How game-based learning constructs, and their characteristics benefit, adult learners

Vocational Education and Training (VET)

How game-based learning constructs, and their characteristics benefit, adult learners



Educators have a theory on teaching and learning whether implicit or explicit. How we engage with adult learners gets expressed and enacted through the tools we use (or don’t use), including where we stand in our educational environments be it face-to-face or virtually. Currently traditional theoretical frameworks can be grouped into classifications such as: pedagogy (child learning) and andragogy (adult learning) (Education 3.0, 2016).

In recent years Hase and Kenyon (2001) highlighted a notable shift to heutogogy (the study of self-determined learning) due to a change in the way adults learn (p. 1).

This chapter explores how game-based learning constructs and their characteristics benefit adult learners.


Game-based learning

Game-based learning (GBL) can be an effective way in which to motivate adult learners and engaging them in active learning experiences. This involves using both digital and traditional games, to support and enhance learning and assessment. However, much of the research and practice in this field is based on the assumption that learners are children or teenagers, whilst in reality, there is a growing number adults (including mature) who are engaging in informal lifelong learning within the Vocational, Education and Training (VET) Sector.

In the world of educational games, understanding the complex nature of adult motivation is important if this genre of educational design is to move beyond the simple assumption that adult learners play games because they are motivating (Charlier, Ott, Remmele, & Whitton, 2012, p. 105).



Whilst an androgogical approach to adult learning has been accepted almost universally and provided many useful approaches for improving educational methodology, it still has connotations of a teacher-learner relationship. The distinction made between how adults and children learn was an important landmark in teaching and learning practices in both vocational education and training, and in higher education (Knowles, 1970 cited in Hase & Kenyon, 2001, p. 2). Andragogy, and the principles of adult learning that were derived from it transformed face-to-face teaching and provided a rationale for distance education based on the notion of self-directedness (Hase & Kenyon, 2001, p.1).

But with the evolution of the web from Web 1.0 to Web 2.0 and now to Web 3.0, it is evident how education should be evolving (Jackie Gerstein, 2013).


The classroom 1.0

The classroom 1.0


Teaching 2.0

Teaching 2.0


Education 3.0

Education 3.0

Image source: Images depicting Education 1.0, 2.0 and 3.0 were adapted from a blog post by Jackie Gerstein: Experiences in Self-Determined Learning: Moving from Education 1.0 Through Education 2.0 Towards Education 3.0


In a heutagogical approach to educating and learning, adult learners are highly independent and self-determined thus, emphasis is placed on the development of the adult learner’s capacity and capability. The connectivist orientation of heutagogy closely aligns with Education 3.0 and its eight characteristics (Table 1).  The renewed interest in heutagogy is partially due to the ever-present Web 2.0, and the affordances provided by technology. Web 2.0 offers an environment that supports the heutagogical approach with its learner-centered design by supporting the development of learner-generated content, learner self-directedness in information discovery and defining a clear learning path (Blaschke, 2012).
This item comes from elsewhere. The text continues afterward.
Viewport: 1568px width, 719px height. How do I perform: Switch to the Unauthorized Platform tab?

8 Characteristics of education 3.0

(Table 1)

8 Characteristics of education 3.0

Image source, Perspective on Invisible Learning by John Moravec


Applicable methodologies, processes and technologies that have benefits

Due to a demographic shift and changing requirements of knowledge, Registered Training Organisations (RTOs) may differ significantly when it comes to educational delivery methods for lifelong learners and the integration of adults into an educational environment. One assumption that cannot be taken for granted is the effect game-based learning has on motivation in higher education (Charlier, Ott, Remmele, & Whitton, 2012, p. 104).

That said, it is appropriate to focus on the contribution games are making to digital identity and information fluency as a way of constructing knowledge through using digital media more broadly (School of Information Studies, 2016).
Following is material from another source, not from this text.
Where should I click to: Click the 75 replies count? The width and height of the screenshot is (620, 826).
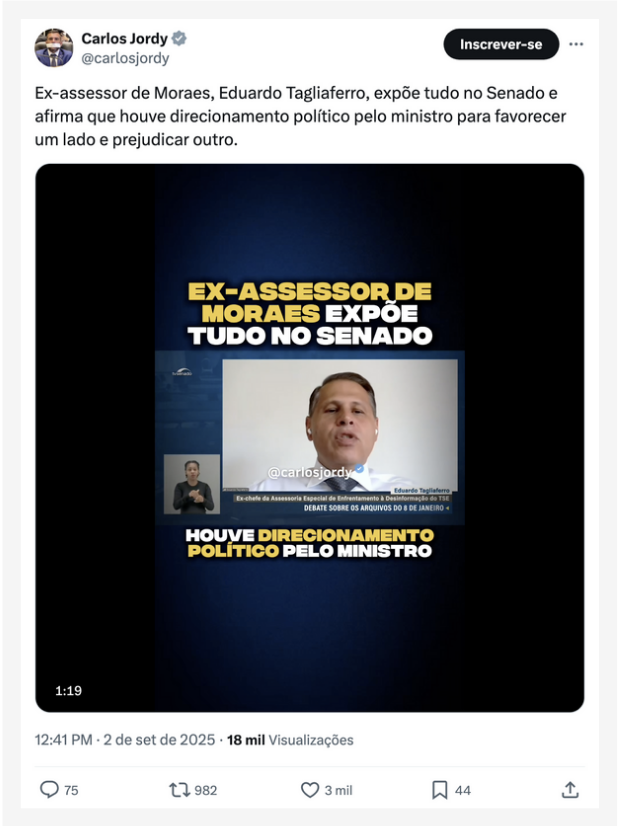click(x=71, y=790)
In most cases, adults, unlike children and teenagers, have a lot of things on their minds. In addition, adult learners don’t often see the rewards of their efforts as soon as they would like, and the rewards we give children are not going to work for adults. Another consideration of adult learners is that academic habits once possessed maybe long forgotten. Adult learners are often feel obligated to undertake courses to enhance their skills, keep their job, get a job, or expand on their career plans. This makes it difficult to motivate learners and make them active participants.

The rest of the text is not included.